The suppositions the report’s author is making about when factors like lockdown might be expected to have affected birth rates, and when not, are perfectly reasonable. But we shouldn’t have to make such suppositions: the medical profession could clarify how much of this is biologically lower fertility, and how much might be other factors (after all, there have been many disruptions these last 30 months). Doctors know whether their patients who are trying to get pregnant can’t.
It’s regrettably reasonable to assume that the reason for the silence is pro-vax narrative preservation, but again, it’s inexcusable that they’re making us guess.
You're more than welcome, and I should've been clearer, I suppose.
If anything, these first trimester issues would underwrite the live birth decline (as in 'underreporting factor').
I'm with you in terms of 'we shouldn't have to do this': I'm a historian, and I'm not supposed to do this (but then again, there's quite a bunch of us non-experts on Substack and elsewhere who are doing what others--journalists--aren't doing: their job.)

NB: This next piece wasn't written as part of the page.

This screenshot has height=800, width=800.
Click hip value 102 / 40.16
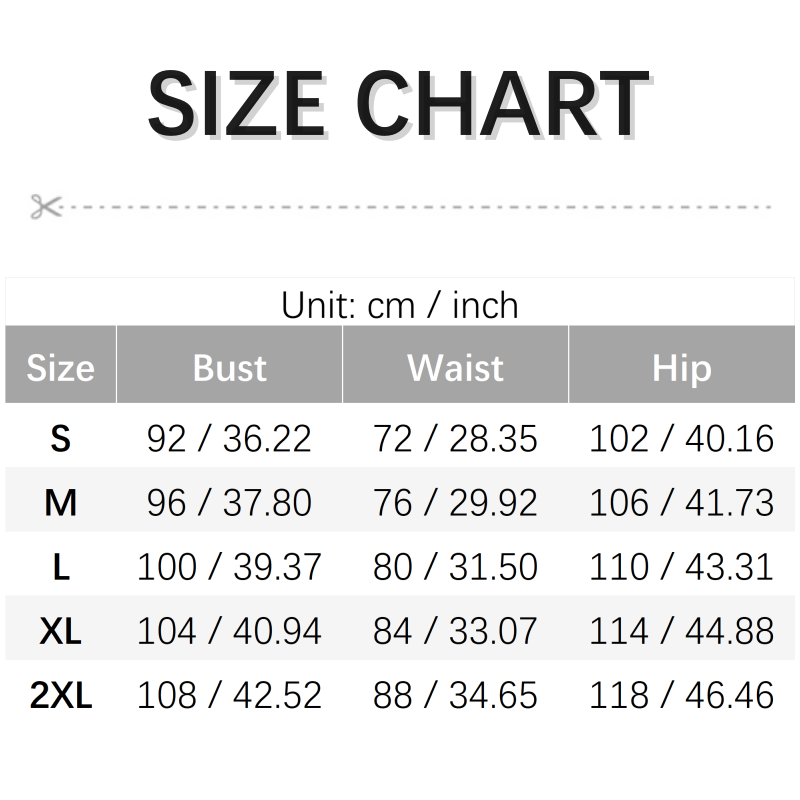point(682,438)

I agree "spontaneous pregnancy terminations in the first trimester" (early miscarriages) are key and very difficult to track with available data. Raimund Hagemann's paper may be overly rigid in its application of a 9 month post-vax window - I consider a shorter 8 month time lag more appropriate.
See my post here: https://lostintranslations.substack.com/p/menstrual-changes-and-very-early
Ha, thanks for the reference, I shall have a look.
Re Hagemann's paper and his choices: agreed, but I'd add by way of 'splainin' this (at least to myself, that is), that you work with the data you have, right? I'd also think that were he to factor these issues into his analysis, it's quite easily dismiss-able for the obvious reasons.
That said, all I wanted to do is point to the under-reporting (bias) in the data.